Kieslowski has created a wonderful story for us, a story that, if it succeeds, is a failure of Kieslowski's attempts, and the human loss of self that he is anxious about will never end, while the predestination that he wants to express will always remain an inaccessible fascination for Weronika. If the story fails us, then Kieslowski's attempts will be successful; his anxiety about the loss of the human self may not be endless, and his expression of destiny will be an attempt to internalize the viewer's observation, to reexamine the value of the times and the value of the self in relation to the viewer's own self. But the problem is that Kieslowski gives us a proposition that is intrinsically philosophically tense, while artistic perfection adds to our pessimism about the present world; Kieslowski's proposition is that in our constant attempts to internalize and discover the idea of the self, we can either choose the self or the world, which is becoming more and more superficial, and this tension is incommensurable. tension is incommensurable.

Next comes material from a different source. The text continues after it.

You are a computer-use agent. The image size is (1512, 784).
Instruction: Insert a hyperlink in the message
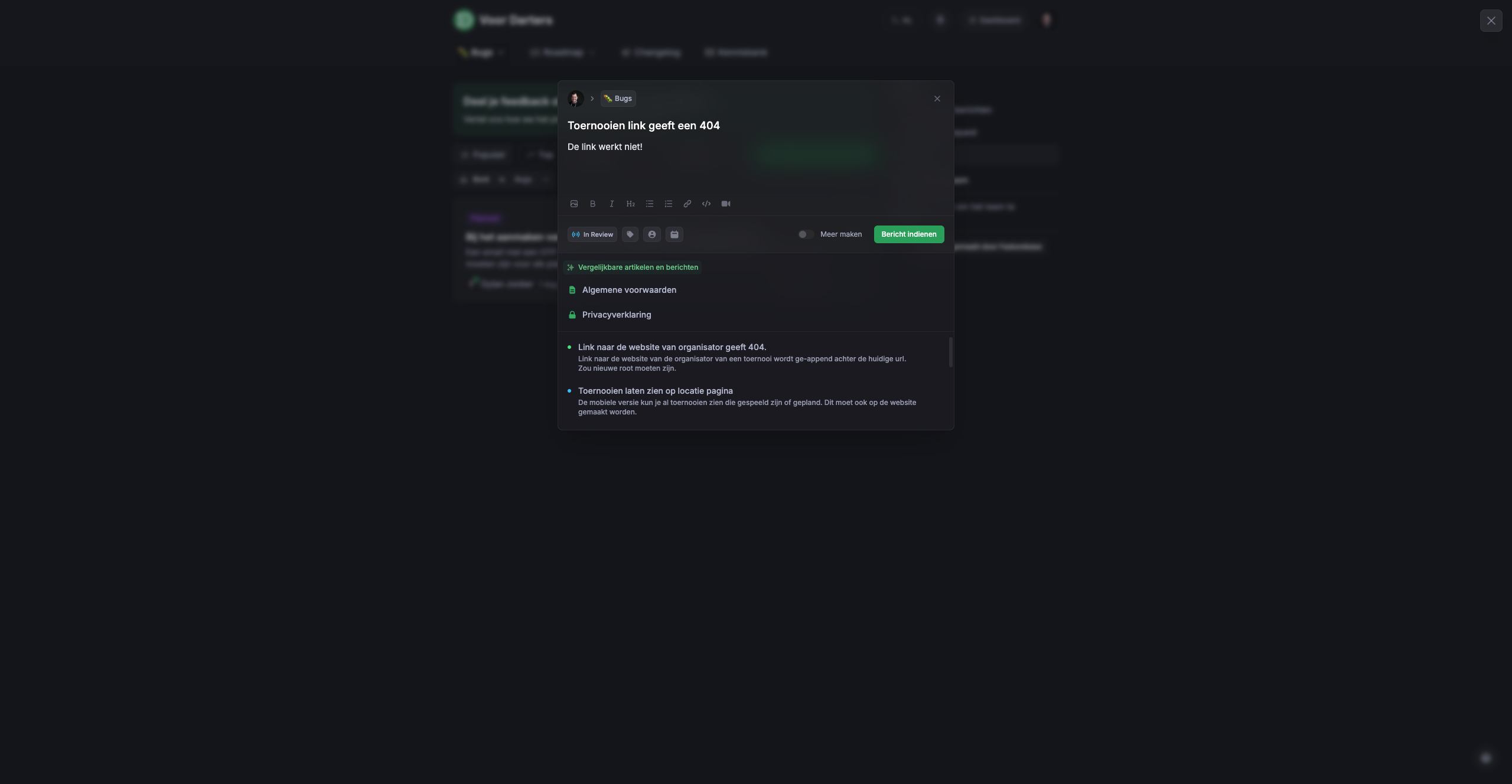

Old Key's departure, and his comments on making the movie after Red, give us a sense of the paradox of the person who emanates this philosophical reflection. Lao Ki completed his attempts at internalization, but as with Weronika's ending, passing away is the best and final solution to the problem, because the destiny of the world and the destiny of the individual can never be reconciled.
May Lao Ki rest in peace while the world still suffers.
Afterword: Old Gee may have been just a child catching a leaf in the wind, who couldn't and didn't want to tell us anything about meaning, because meaning is also incommensurable with predestination, and he caught that leaf and showed it to us. We interpret it only because we rush by.
Huang Xiaoqi: At that time, when Lao Ji said the film, he said he was not concerned about politics
Only concerned about people, delicate feelings, predestination, mysterious ......
But it seems to us that he lived in that time and that kind of environment
He couldn't escape it, subconsciously couldn't break free
I think of what Berdyaev said about the relations between Russia and Poland: "It is more difficult to understand each other, and more likely to clash with each other, if the peoples are close and close, than if they are distant and strange". Languages of the same origin make unpleasant noises, as if their own language were evil. ......
...... The Polish nation, which appears to be so inept at the construction of state institutions and is characterized by individualism and anarchy, is spiritually very strong and indestructible. and indestructible, and there is no other nation in the world that possesses such a strong national sentiment.